A master lease in a Delaware Statutory Trust (DST) is a lease agreement between the DST and a master tenant. The master tenant is responsible for managing and operating the property, and the master tenant also sublets the property to individual tenants. This arrangement allows the Delaware Statutory Trust to avoid the hassles of having to directly manage properties held under trust.
In a DST, the Trustee is prohibited from entering into new lease agreements or renegotiating existing lease terms. Oftentimes, when the DST is formed, the trust enters into a master lease agreement. Under a master lease agreement, the entire property is leased to one master tenant, which may be a subsidiary of the DST Sponsor.

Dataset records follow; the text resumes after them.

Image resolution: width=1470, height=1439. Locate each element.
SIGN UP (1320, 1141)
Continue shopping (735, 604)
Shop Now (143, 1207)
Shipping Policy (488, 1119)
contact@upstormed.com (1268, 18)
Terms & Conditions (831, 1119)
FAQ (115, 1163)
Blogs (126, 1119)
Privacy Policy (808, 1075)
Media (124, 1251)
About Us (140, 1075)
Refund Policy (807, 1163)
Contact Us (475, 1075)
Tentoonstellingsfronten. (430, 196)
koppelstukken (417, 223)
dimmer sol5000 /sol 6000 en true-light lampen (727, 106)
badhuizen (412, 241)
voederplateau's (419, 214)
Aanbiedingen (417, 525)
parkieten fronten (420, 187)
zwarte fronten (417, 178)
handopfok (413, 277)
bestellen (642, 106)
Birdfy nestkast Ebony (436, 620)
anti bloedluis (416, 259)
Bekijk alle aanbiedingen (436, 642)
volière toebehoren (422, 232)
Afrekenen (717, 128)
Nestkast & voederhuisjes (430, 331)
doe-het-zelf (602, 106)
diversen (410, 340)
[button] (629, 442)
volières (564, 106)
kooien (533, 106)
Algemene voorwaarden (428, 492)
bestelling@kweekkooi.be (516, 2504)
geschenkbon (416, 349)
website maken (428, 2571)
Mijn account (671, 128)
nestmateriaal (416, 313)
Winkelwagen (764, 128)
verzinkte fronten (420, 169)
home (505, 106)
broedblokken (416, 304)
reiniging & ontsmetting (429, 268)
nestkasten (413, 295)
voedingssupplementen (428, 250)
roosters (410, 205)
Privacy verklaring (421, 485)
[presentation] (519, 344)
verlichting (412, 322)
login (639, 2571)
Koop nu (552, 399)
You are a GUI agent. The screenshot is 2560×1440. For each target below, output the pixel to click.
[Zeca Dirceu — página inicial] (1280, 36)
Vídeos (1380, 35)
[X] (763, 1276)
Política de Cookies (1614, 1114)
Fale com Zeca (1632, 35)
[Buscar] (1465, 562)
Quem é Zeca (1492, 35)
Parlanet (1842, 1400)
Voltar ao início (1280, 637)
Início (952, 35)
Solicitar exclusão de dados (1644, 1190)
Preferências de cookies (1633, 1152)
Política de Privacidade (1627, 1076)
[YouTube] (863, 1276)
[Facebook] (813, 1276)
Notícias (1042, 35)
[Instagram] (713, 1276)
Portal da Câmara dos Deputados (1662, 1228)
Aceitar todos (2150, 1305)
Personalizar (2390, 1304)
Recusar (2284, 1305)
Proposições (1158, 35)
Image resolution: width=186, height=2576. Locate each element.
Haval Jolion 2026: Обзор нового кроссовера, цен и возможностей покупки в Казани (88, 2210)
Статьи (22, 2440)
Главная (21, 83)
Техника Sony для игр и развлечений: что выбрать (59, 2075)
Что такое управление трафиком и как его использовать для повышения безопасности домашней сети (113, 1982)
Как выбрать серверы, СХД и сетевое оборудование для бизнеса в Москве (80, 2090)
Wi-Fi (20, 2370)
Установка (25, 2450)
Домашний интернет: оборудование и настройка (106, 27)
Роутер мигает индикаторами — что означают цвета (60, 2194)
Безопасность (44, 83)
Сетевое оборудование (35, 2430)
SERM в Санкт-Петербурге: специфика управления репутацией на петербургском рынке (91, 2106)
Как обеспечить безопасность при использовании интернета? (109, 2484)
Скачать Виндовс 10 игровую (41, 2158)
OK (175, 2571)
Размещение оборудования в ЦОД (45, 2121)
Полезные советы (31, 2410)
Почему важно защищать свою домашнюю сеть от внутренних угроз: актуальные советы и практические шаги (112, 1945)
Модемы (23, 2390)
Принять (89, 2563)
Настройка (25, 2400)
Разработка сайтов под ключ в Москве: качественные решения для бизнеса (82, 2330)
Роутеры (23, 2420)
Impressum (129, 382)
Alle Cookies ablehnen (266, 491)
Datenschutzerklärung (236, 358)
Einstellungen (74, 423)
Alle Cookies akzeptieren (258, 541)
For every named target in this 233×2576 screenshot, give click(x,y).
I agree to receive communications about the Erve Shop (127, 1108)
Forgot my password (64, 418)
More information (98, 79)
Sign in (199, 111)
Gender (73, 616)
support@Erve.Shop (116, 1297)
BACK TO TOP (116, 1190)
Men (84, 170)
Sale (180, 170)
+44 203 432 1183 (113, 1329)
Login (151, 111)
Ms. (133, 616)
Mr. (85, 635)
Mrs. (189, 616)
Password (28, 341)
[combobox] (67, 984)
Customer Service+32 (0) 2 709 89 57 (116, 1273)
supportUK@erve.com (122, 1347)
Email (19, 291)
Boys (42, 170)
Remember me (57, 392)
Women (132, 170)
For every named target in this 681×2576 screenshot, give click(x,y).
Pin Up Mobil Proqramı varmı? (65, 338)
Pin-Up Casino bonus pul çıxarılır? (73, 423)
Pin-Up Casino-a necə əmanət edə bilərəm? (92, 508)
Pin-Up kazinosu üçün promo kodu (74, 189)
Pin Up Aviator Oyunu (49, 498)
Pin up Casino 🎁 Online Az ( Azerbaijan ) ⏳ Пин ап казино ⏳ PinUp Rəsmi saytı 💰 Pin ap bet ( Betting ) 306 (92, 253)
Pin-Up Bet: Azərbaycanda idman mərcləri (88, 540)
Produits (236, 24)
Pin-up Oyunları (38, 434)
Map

Delaware Statutory Trust master leases are typically structured for longer terms – 10 to 15 years – and may contain multiple options for lease extensions. A master lease in a DST typically requires the master tenant to assume responsibility for all property operating expenses and capital expenditures. Most importantly, though, the master lease arrangement allows the master tenant to sublease space to additional end-user tenants of the property. The master tenant also is free to enter into property management contracts and sub-management arrangements.
This agreement precludes the DST Trustee from having to make operating decisions for the property, since doing so could jeopardize the tax-deferred status of the trust’s beneficiaries. A master lease agreement is deemed to be a true lease rather than a form of financing or a partnership. The master tenant must make lease payments to the DST. Lease payments are typically structured to equal the required debt service payments, plus a stated return for trust beneficiaries.
Master lease arrangements are quite familiar to many DST Sponsors. They allow the master tenant to engage in leasing activity for properties held under trust and also to manage those properties while ensuring the DST remains in compliance with strict tax regulations.